Despite the ruling, the groups maintain the project area should be restored as wetlands so marshes can expand and buffer some of the city’s shoreline from looming sea level rise and storm surges.

“Rather than place more housing in the path of sea level rise, the restored wetlands could help to fight climate change by storing carbon and providing an area for tidal wetland expansion,” Jana Sokale, a Newark resident and member of the citizens group, said in a statement Monday.

The two groups that sued the city, along with Sierra Club San Francisco Bay Chapter, Greenbelt Alliance, and San Francisco Baykeeper, launched an online petition drive to encourage the San Francisco Bay Conservation and Development Commission and San Francisco Bay Regional Water Quality Control Board to “exercise their full regulatory authority to protect the ‘Newark Area 4’ baylands before it is too late.”

Both the commission and the water board sent a joint letter to the city earlier this year saying the Sanctuary West development would require authorization and permits from them before it could proceed.
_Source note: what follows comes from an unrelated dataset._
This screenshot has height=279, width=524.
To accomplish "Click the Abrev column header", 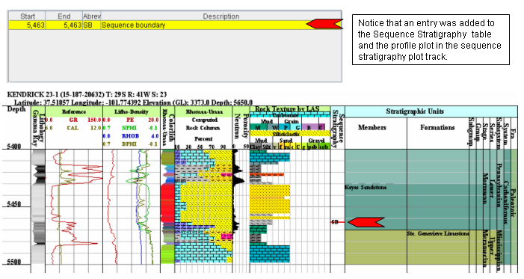I will pos(91,16).
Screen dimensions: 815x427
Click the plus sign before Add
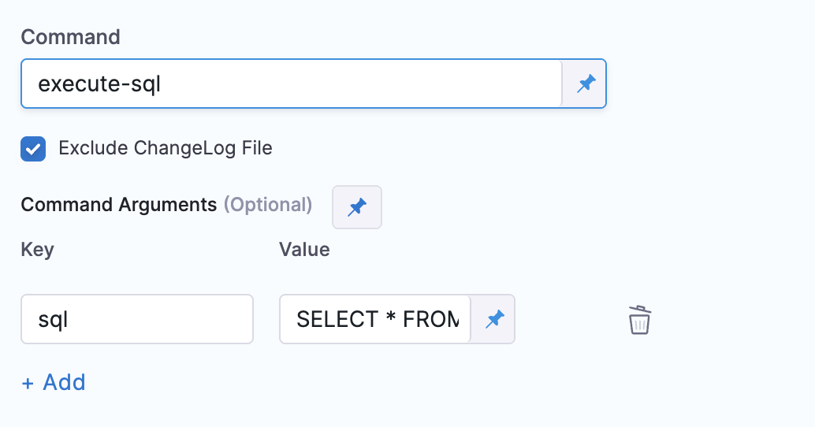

City officials previously said the project was designed to avoid the need for additional permits from state and federal water quality agencies.

Steele said said the developer is “engaged in an ongoing review of and discussion with the (commission) and (water board) about their jurisdictional concerns and look forward to a resolution.”

“California’s housing crisis is a byproduct of hundreds or thousands of challenges like this that make housing so difficult and expensive to build in this state, and particularly in the Bay Area, where the need is the greatest,” Steele said.

But environmentalists say this is the kind of sprawl that needs to be stopped.

“Building luxury homes in a 100-year floodplain doesn’t solve our housing crisis, and it certainly doesn’t solve the climate crisis,” Zoe Siegel, the director of climate resilience at Greenbelt Alliance, said in a statement.

“The time for bold action and leadership to direct growth away from places like Newark’s Area 4 and towards urban centers is now,” Siegel said.